··· DATASET EXTRACT ···

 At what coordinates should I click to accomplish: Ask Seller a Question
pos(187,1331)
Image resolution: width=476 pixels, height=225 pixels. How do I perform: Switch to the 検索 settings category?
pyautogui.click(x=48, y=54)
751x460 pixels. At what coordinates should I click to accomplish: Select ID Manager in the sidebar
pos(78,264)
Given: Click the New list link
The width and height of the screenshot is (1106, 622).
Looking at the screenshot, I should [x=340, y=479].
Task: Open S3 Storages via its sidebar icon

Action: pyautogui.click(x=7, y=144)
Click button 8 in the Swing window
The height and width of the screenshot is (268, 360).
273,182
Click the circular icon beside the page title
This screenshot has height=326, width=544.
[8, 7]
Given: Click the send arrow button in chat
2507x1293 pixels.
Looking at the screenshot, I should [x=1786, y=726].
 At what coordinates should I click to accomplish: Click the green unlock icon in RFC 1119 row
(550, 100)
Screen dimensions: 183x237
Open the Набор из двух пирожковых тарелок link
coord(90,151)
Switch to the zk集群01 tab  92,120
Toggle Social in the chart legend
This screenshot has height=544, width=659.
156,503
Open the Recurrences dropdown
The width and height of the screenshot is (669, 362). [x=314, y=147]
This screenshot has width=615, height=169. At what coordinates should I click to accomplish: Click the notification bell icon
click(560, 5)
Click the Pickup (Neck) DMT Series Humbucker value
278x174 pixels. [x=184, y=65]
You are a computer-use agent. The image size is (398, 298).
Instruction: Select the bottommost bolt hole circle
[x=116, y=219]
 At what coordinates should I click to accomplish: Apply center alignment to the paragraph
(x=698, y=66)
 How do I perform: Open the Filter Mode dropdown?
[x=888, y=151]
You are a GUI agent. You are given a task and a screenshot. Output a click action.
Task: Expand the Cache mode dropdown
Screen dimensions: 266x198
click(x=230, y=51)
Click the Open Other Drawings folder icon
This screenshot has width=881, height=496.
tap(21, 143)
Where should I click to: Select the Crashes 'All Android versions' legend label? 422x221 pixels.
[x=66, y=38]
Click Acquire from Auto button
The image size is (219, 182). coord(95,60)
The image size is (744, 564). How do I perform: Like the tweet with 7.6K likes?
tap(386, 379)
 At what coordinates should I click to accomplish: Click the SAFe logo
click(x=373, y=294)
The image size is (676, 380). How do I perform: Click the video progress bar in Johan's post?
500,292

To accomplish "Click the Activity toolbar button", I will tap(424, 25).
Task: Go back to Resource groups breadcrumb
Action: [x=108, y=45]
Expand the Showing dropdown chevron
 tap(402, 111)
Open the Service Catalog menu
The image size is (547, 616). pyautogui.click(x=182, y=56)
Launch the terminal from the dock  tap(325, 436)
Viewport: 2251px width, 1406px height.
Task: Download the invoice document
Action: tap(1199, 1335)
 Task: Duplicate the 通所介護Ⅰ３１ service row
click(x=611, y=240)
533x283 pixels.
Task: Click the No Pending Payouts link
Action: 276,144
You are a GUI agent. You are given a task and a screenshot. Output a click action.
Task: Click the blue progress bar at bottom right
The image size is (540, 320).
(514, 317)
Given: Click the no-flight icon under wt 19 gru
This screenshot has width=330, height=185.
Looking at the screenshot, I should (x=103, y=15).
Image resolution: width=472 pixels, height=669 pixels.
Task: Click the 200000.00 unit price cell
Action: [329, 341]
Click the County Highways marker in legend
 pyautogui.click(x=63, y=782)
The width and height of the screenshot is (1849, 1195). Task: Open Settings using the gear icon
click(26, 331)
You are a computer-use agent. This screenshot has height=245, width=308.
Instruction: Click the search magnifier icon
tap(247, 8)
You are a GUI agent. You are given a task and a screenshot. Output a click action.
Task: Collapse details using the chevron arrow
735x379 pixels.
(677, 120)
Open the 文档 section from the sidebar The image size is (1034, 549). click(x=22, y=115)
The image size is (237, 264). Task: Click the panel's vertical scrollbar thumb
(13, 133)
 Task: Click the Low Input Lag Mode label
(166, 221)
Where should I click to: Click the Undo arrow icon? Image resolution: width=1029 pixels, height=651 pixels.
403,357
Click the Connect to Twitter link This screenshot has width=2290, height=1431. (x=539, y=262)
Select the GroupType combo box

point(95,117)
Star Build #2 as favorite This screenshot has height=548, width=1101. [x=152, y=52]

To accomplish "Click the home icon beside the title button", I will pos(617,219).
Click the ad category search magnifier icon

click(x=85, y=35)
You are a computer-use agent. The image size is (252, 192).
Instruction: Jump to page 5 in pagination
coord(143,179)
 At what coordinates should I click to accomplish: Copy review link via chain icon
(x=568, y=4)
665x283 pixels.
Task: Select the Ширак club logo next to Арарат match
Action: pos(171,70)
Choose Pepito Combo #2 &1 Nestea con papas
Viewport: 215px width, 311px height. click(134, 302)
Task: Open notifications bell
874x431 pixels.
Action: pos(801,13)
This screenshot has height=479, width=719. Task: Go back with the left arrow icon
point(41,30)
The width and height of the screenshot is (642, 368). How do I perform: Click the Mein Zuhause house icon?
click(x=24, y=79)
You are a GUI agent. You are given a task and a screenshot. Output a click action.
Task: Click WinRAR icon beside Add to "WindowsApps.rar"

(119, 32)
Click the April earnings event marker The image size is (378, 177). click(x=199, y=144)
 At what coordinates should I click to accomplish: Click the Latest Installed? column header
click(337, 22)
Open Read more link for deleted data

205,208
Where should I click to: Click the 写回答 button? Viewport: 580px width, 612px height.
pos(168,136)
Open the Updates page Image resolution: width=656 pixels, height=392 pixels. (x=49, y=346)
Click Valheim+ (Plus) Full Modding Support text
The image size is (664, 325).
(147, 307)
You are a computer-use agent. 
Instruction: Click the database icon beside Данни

···

*WHAT IS ASKED*:
Count the lines in the listing that contain the word "resolution" and reply with that number alone.

*EXERCISE OUTPUT*:
4